The conclusions reached by the police after investigation into the above
two questions are required to be scrutinized by a competent Court. It is
only after the Court is satisfied that the evidence collected by the
investigating agency is sufficient in law to punish the accused, such
accused can be punished. Taking cognizance of an offence by the Court
is one of the initial steps in the process. Thereafter, the investigating
agency is required to collect evidence (investigate) and place the same
before the Court under Section 173 CrPC.
23. The scheme of the prosecution in punishing under Section 138 of
THE ACT is different from the scheme of the CrPC. Section 138 creates
16
an offence and prescribes punishment. No procedure for the
investigation of the offence is contemplated. The prosecution is
initiated on the basis of a written complaint made by the payee of a
cheque. Obviously such complaints must contain the factual allegations
constituting each of the ingredients of the offence under Section 138.

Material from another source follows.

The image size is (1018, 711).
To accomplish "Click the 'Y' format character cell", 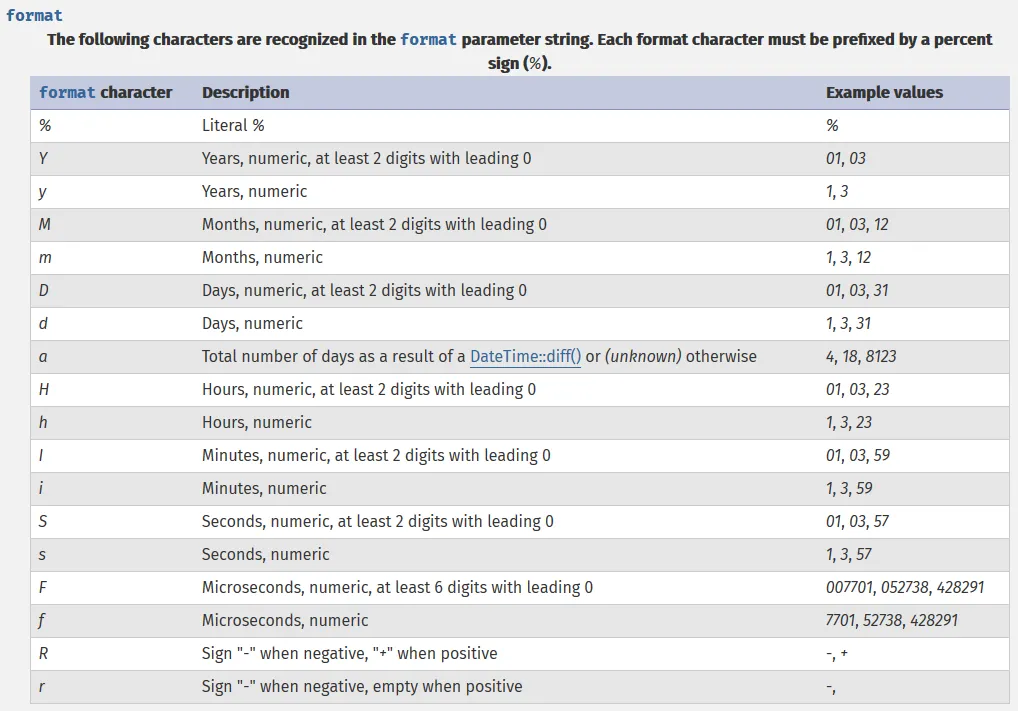I will tap(43, 158).
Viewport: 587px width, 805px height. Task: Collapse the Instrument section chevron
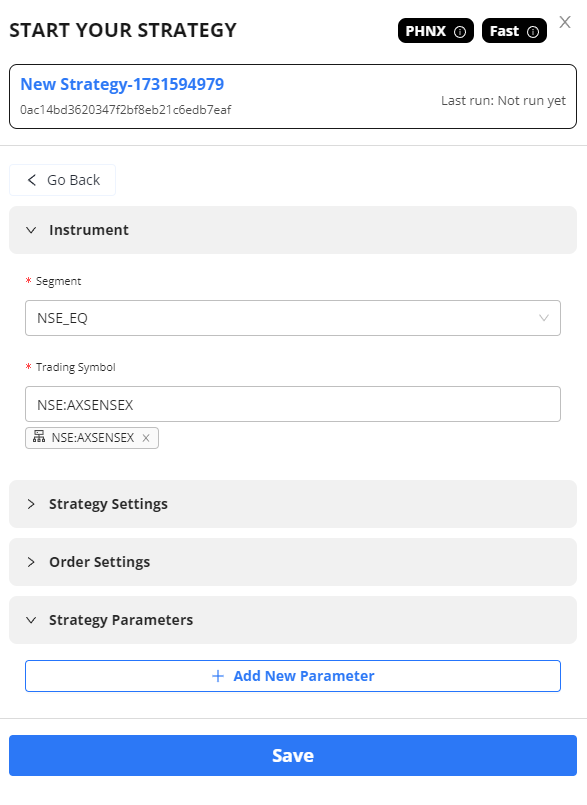pos(31,230)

Those ingredients are: (1) that a person drew a cheque on an account
maintained by him with the banker; (2) that such a cheque when
presented to the bank is returned by the bank unpaid; (3) that such a
cheque was presented to the bank within a period of six months from
the date it was drawn or within the period of its validity whichever is
earlier; (4) that the payee demanded in writing from the drawer of the
cheque the payment of the amount of money due under the cheque to
payee; and (5) such a notice of payment is made within a period of 30
days from the date of the receipt of the information by the payee from
the bank regarding the return of the cheque as unpaid. It is obvious
from the scheme of Section 138 that each one of the ingredients flows
from a document which evidences the existence of such an ingredient.

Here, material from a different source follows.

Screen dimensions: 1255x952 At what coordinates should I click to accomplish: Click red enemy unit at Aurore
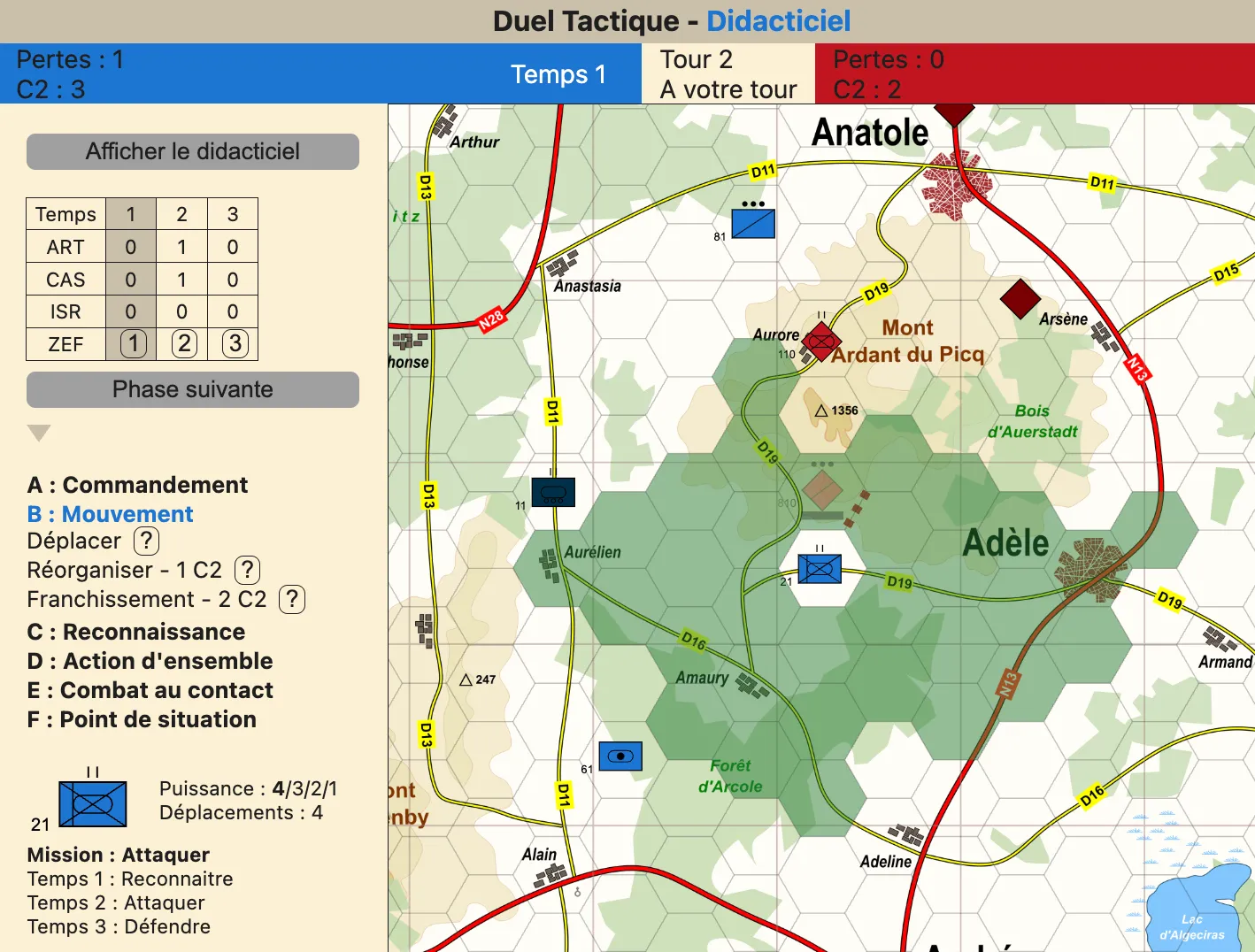[x=820, y=342]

The only other ingredient which is required to be proved to establish the
commission of an offence under Section 138 is that inspite of the
demand notice referred to above, the drawer of the cheque failed to
17
make the payment within a period of 15 days from the date of the
receipt of the demand. A fact which the complainant can only assert
but not prove, the burden would essentially be on the drawer of the
cheque to prove that he had in fact made the payment pursuant to the
demand.
24. By the nature of the offence under Section 138 of THE ACT, the
first ingredient constituting the offence is the fact that a person drew a
cheque. The identity of the drawer of the cheque is necessarily required
to be known to the complainant (payee) and needs investigation and
would not normally be in dispute unless the person who is alleged to
have drawn a cheque disputes that very fact. The other facts required to
be proved for securing the punishment of the person who drew a cheque
that eventually got dishonoured is that the payee of the cheque did in
fact comply with each one of the steps contemplated under Section 138
of THE ACT before initiating prosecution. Because it is already held by
this Court that failure to comply with any one of the steps contemplated
under Section 138 would not provide “cause of action for prosecution”.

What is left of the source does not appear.